Dubai rent softening to continue in 2017, according to analysts
But property market remains attractive to investors
Published: 12:40 March 2, 2016
By Cleofe Maceda, Senior Web Reporter Gulf News
Dubai: Rents in most residential communities in Dubai will continue to soften this year and in 2017, as more flats and villas are expected to be delivered, analysts told Gulf News.
In 2016 alone, overall rents are forecast to drop around 2 per cent to 3 per cent. However, Dubai’s property market remains attractive to investors, with industry data indicating an increase in transaction and investment values in 2015 compared to a year earlier.
“Residential rents are expected to soften further next year as more supply comes through,” Haider Tuaima, head of research at ValuStrat, told Gulf News.
Overall, Tuaima expects the property market to stabilise, with “slight residential price recoveries” in some areas in the near term, followed by “soft upturns” during the second half of 2016 continuing into 2017.
Tuaima brushed aside speculations that the real estate market in Dubai has been negatively affected by the decline in global oil prices, or that investors are starting to lose interest. He pointed out that rents have slowed down mainly because of “supply and demand factors.”
“We don’t agree that global oil prices have a strong correlation with Dubai’s property prices and rents. Dubai’s real estate market is relatively young and has yet to go through mature real estate cycles to allow us to analyse historic trends.”
“Interestingly, as oil prices rose between 2009 and 2011, the Dubai property cycle was moving towards a trough. We believe that global oil prices and other macro-economic factors could affect the general sentiment of some non-resident investors, but not all.”
Quoting figures from the Dubai Land Department, Tuaima said that some Dh267 billion was poured into the real estate market in 2015, a 22 per cent increase over 2014. “Our own data analysis, by our proprietary ValuStrat Price Index, reveals that no effective change in values was seen in the second half of 2015.”
The latest research from Core, UAE associate of Savills, echoed Tuaima’s forecast, citing that both prices and rentals in Dubai’s residential market are expected to soften further over the next 12 months.

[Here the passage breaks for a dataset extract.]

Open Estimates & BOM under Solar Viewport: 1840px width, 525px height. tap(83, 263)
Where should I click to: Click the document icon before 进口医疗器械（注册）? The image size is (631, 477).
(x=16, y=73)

Rental rates for prime apartments, such as those in the Dubai International Financial Centre and Jumeirah Beach Residence (JBR), experienced the highest decline of about 4 per cent in 2015, while villa rents fell by between two per cent and eight per cent.
Alp Eke, senior economist at the National Bank of Abu Dhabi (NBAD), said he expects rents to “most probably drop” further this year.

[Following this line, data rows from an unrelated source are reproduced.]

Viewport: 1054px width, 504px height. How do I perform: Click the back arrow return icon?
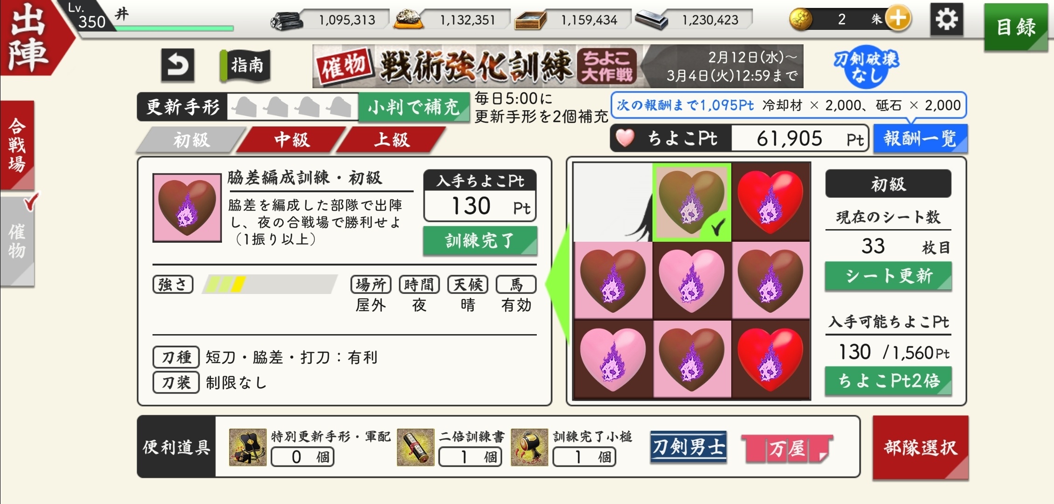click(178, 65)
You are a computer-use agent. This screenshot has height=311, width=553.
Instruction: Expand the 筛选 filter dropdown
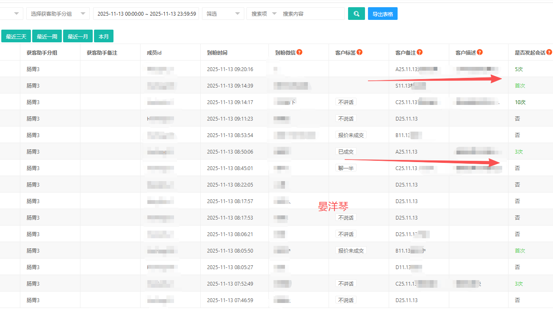click(223, 14)
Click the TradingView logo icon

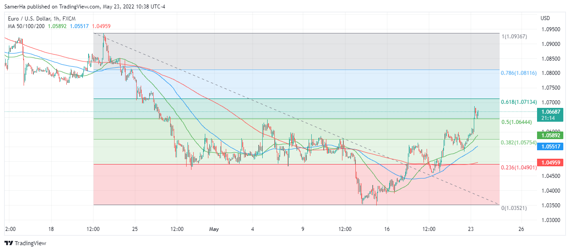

“In 2015, rental annual average declined at around 2.5 per cent, in comparison to 2014 annual average. In 2016, in my opinion, a further 2-3 per cent reduction in rents is also expected,” Eke told Gulf News.

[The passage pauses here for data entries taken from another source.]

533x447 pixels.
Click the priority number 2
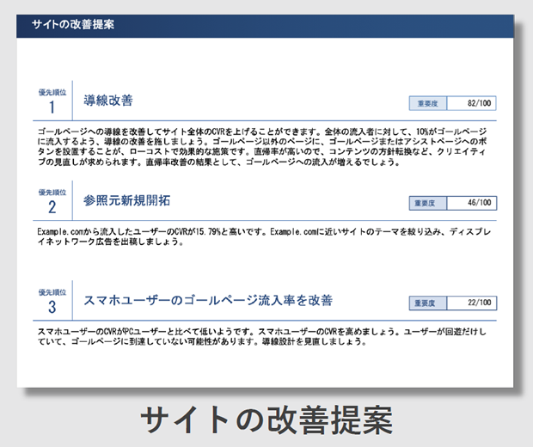click(x=52, y=207)
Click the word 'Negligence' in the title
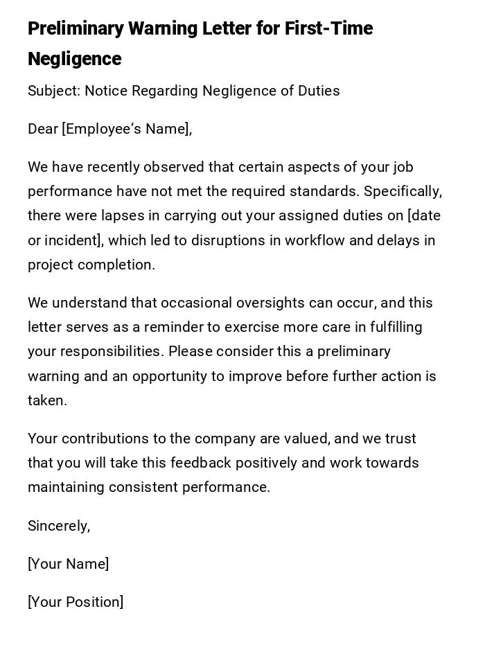The width and height of the screenshot is (485, 645). coord(74,60)
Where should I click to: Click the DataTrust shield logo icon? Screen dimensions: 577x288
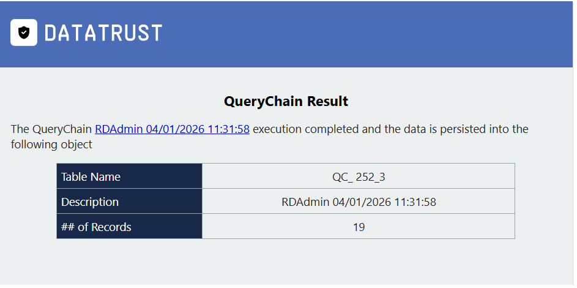coord(24,32)
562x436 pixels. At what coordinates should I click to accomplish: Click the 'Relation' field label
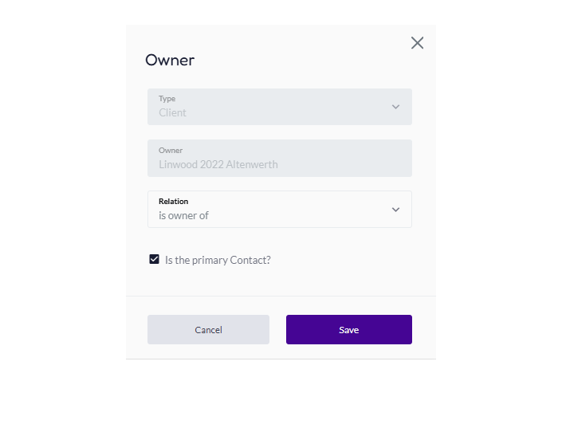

Some sections in Dubai’s tenant community, however, would disagree that the cost of renting flats and villas in Dubai is declining.
Nelson Abraham, an HR professional working in Dubai, said that accommodation costs in the emirate are still quite expensive.
Abraham is renting a one-bedroom apartment in Al Barsha. He spends 30 per cent to 33 per cent of his monthly income on rent. “It is much more expensive [to rent] in Dubai. I think the rent here can be very excessive as a proportion of salary,” Abraham said.